My first year of teaching felt like a whirlwind of students' faces, lesson planning, assignments, deadlines, meetings, smiles, grimaces, tears, and, most of all, hope.
I arrived in Brownsville, Texas feeling very much at home within the ever present Mexican culture, though I still wondered how I would create a home with my students. I would, after all, spend most of my time with the overwhelming 110 students I was chosen to teach. If I was going to endure the challenges of my first year, I would not only have to survive my students, I would have to thrive amongst them.
Garcia, Hernandez, Ramirez, Cantu—all names that I could pronounce quite easily without a slip of the tongue. Just a week later and I already had their names memorized and their faces forever engrained in my heart. I now needed to create one space for all of us, a place for the people that inhabited those names on the roster sheets, the personalities that occupied the seats in my classroom, the yearning and palpitating hearts that filled the silence as their owners awaited direction.

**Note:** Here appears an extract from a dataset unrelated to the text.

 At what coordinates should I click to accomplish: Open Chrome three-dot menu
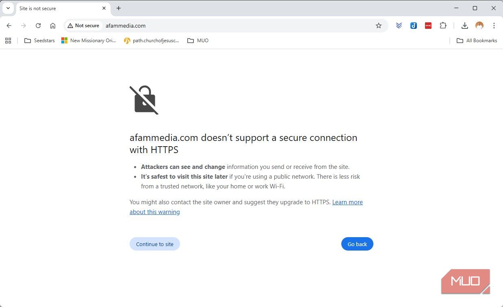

My greatest fear was that a year would pass without making any connection between me and my students.
I spent the majority of the first quarter lecturing my students, not on the content, but on life lessons—"If you don't read, you will never get better." "You can't get away with these kinds of things in college." "You need to think about your future and how your actions will affect it"—all to no avail. I was convinced that my students were a representation of my work as a teacher. If they failed in any facet of their life, I would have let them down. I trudged along the second quarter, giving reading check quizzes, creating interactive and unorthodox learning activities, and spending late nights commenting on every submitted assignment.
There seemed to be very little progress academically; students were still choosing not to read, waiting until the last minute to do homework assignments, and indifferent to all things English class.
It took months of soldiering on with my head down before I finally looked up and I saw beauty in what I had perceived to be absolute chaos. My students were still my students, but I was different. They had changed me with their uncontrollable laughter during vocabulary games, frustration while reading Gatsby's unraveling in The Great Gatsby, hope when learning of Holden Caulfield's rebellious spirit, and accomplishment when their ideas actually came through in their writing. My students were finally my home, not because of their academic progress, but because we all grew together as one community. We lived through each day, acknowledging each other's humanness and allowing it to flourish at its own pace.
Coming into my second year, I look back and am reminded of the transformative words found in Slaughterhouse-Five: "everything was beautiful and nothing hurts." I begin this year with my head held high, trusting myself as a teacher, leader, friend, and human being. My goal is not to create a home with my new students; it is to open the doors to my existing home, allowing them to fill it with all of their uniqueness and knowing that they will be welcome in my heart always.